Dès lors, trois conclusions qui dérivent des documents ecclésiastiques et sur lesquelles aucun
doute n’est possible :
‘’ Nécessité de moyen d’appartenir à l’âme de l’Eglise, non seulement par le désir, mais en réalité
: le vœu ou le désir de la foi, le vœu ou le désir de la grâce, ne suffiront jamais par eux-mêmes à justifier.
2º Nécessité de moyen d1appartenir au moins par le désir au corps de l’Eglise. La société visible
instituée par Notre-Seigneur étant l’économie unique du surnaturel, à laquelle ont été confiés tous les
instruments du salut, désirer efficacement le salut, c’est vouloir implicitement et nécessairement s’unir à
elle comme à la source de la vie.
3º Nécessité de moyen d’appartenir réellement au corps de l’Eglise dans la mesure où l’on connait
et où l’on peut remplir ce devoir. Le vœu, qui est de nécessité de moyen, n’aurait aucune fermeté, ne
serait pas sincère et, dès lors, manquerait de toute efficacité pour le salut, si on négligeait de l’exécuter
quand cette exécution est possible.
On voit par là ce qu’il faut penser de la distinction entre la nécessité de moyen et la nécessité de
précepte.
L’appartenance réelle à l’âme de l’Eglise est une nécessité de moyen, que rien ne peut suppléer
pas même le vœu explicite.
L’appartenance au moins par le désir au corps de l’Eglise est toujours une nécessité de moyen :
l’appartenance réelle au corps de l’Eglise peut n’être qu’une nécessité de précepte, dont pourront excuser
la bonne foi ou l’impossibilité d’y satisfaire.
Ces explications auront suffi à montrer que notre théorie ne diffère pas, au fond, du système
commun des théologiens (1) ; elle vise seulement à mettre en plus vif relief la distinction si importante
entre l’appartenance à l’élément intérieur, qui doit être toujours effective, et l’appartenance au corps,
qui peut n’être pas toujours réelle et se faire par le désir.
Encore une fois, il n’y a qu’une Eglise, œuvre du Christ, et il faut entrer de quelque manière dans
cette société visible, qui comporte deux éléments, de même que notre nature exige une âme et un corps.
L’appartenance à ces deux principes est toujours nécessaire et dans toute hypothèse ; mais,
comme elle ne se fait pas toujours de la même manière pour tous les deux, ce sera s’inspirer d’une bonne
méthode que de considérer attentivement l’un après l’autre les deux éléments.

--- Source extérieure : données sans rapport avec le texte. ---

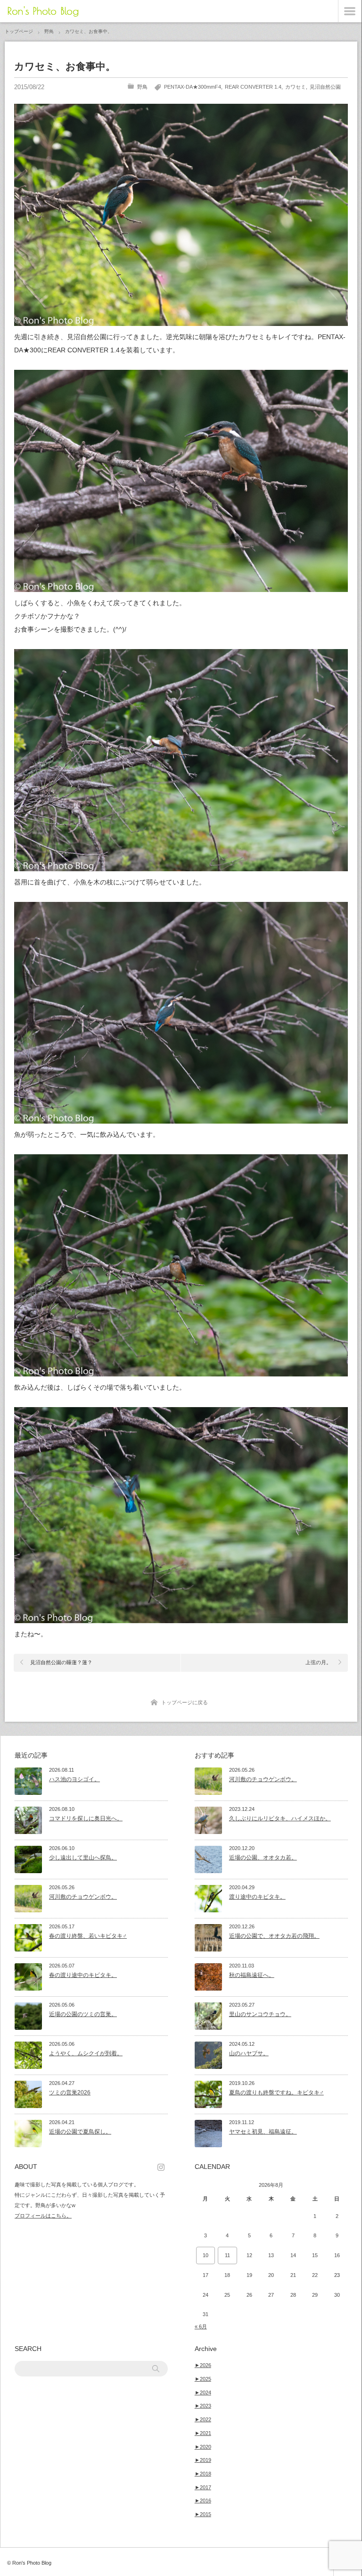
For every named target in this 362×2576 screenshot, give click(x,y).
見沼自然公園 (325, 87)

Une telle méthode nous permettra de sérier les questions, de les étudier avec plus de clarté, de
précision, de plénitude.
De là deux divisions fondamentales de ce livre :
L’appartenance à l’âme de l’Eglise ;
L’appartenance au corps de l’Eglise.

L’étude de la première partie, qui est la plus importante, remettra sous nos yeux les principales
doctrines de la grâce et nous fournira l’occasion de rappeler certaines vérités quelque peu oubliées, par
suite de ce naturalisme nouveau qui inspire le langage et les tendances du jour.